NEW YORK, 6 mai 2008 (AFP) - La métamorphose du corps par le vêtement est une ambition constante des créateurs, et une exposition retrace à partir de mercredi 7 mai au Metropolitan Museum de New York l'influence des "super-héros" de bandes dessinées et de cinéma sur la mode contemporaine.


Moschino automne-hiver 2007/2008 (comparé à Superman)
Jean Paul Gaultier Haute Couture printemps-été 2003 (comparé à Spiderman)
Photos : Chris Moore

Le 20e siècle a vu émerger des générations de couturiers qui, à des degrés divers, ont été inspirés par Superman, Spiderman et autres Captain America, ces justiciers aux corps parfaits et à la jeunesse éternelle, qui accomplissent des prouesses dès lors qu'ils quittent leur identité banale et revêtent les costumes qui les font s'envoler, tournoyer, plonger et triompher de l'ennemi.

Dans le hall d'entrée du musée sur la 5e avenue, les visiteurs sont accueillis par Superman, Batman et Wonder Woman, trois sculptures en stuc non peintes, un clin d'oeil aux "vraies" statues en marbre qu'abrîte l'établissement.

La salle d'exposition, étonnante pour l'architecture très austère du "Met", est faite de couloirs tapissés de miroirs, une réalisation de Nathan Crowley, décorateur de Hollywood à qui l'on doit notamment la scénographie de "Batman begins" et "The Dark Knight" qui sort l'été prochain.
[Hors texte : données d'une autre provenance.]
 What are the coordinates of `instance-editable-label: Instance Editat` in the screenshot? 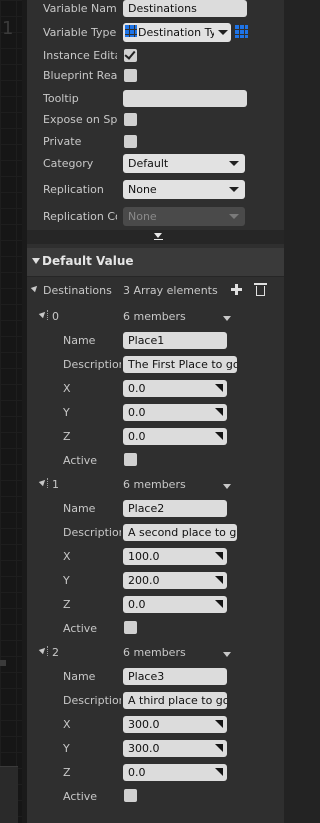 It's located at (80, 56).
Sur des mannequins en cire, une soixantaine de modèles créés par des stars de la mode comme Thierry Mugler ou Pierre Cardin dans les années 80, John Galliano, Jean-Paul Gaultier, Hussein Chalayan ou Alexander McQueen plus tard, montrent à quel point l'inspiration est venue souvent des héros urbains américains.

Certains vêtements sont très connus, comme le corset-moto de Thierry Mugler pour sa collection printemps-été 1992, équipé de rétroviseurs et de guidon, ou les combinaisons sportives à cagoule de Jean-Paul Gaultier pour sa collection automne-hiver 1995-1996. D'autres ont été vus au cinéma, comme le costume de Superman porté par Christopher Reeve en 1978.

"Il a été beaucoup plus difficile de trouver dans mes collections des modèles à exposer", s'est exclamé le couturier italien Giorgio Armani, sponsor de cette exposition qui va durer jusqu'au 1er septembre.


"Muscle Suit" de Eiko Ishioka destinée au ski de vitesse (comparée à Flash)
Thierry Mugler automne-hiver 1996/1997 (comparé à Catwoman) - Photo : Patrice Stable

Célèbre pour ses tailleurs pantalons pour femme d'affaires, ses formes fluides et ses camaïeux de beige ou gris, l'Italien a tout de même deux robes au "Met", une aux épaules très amples mais qui respecte la passion du créateur pour la soie grise, et une robe du soir en mousseline noire surpiquée d'une toile d'araignée.

"Ils ont eu du courage, les Gaultier, les Mugler, les Galliano (John Galliano, créateur chez Dior)", a poursuivi Giorgio Armani, lors d'une conférence de presse avec le directeur sortant du Metropolitan, Philippe de Montebello. "Mais ce courage est nécessaire à la culture de la mode, ces novateurs nourrissent l'inspiration", a-t-il ajouté, rendant hommage "aux dessinateurs de bandes dessinées des années 30 et 40".

"Flash Gordon vivait dans les mêmes maisons que l'on construit maintenant à Shanghaï dans le quartier du Bund, les voitures japonaises contemporaines sont sorties de ces BD", a-t-il constaté.

L'exposition a été organisée par Andrew Bolton, conservateur de l'Institut du Costume, qui est un département du Musée créé en 1946 et qui a monté ces dernières années des rétrospectives Poiret (2007), Chanel (2005) ou encore "Anglomania: tradition et transgression dans la mode britannique" (2006).

"Cette exposition est un hommage au triomphe de la fantaisie sur la réalité, à la transformation du corps, à la dualité", a-t-il expliqué avant de rendre hommage à "DC Comics" et "Marvel", les deux grandes maisons new-yorkaises d'édition de bandes dessinées.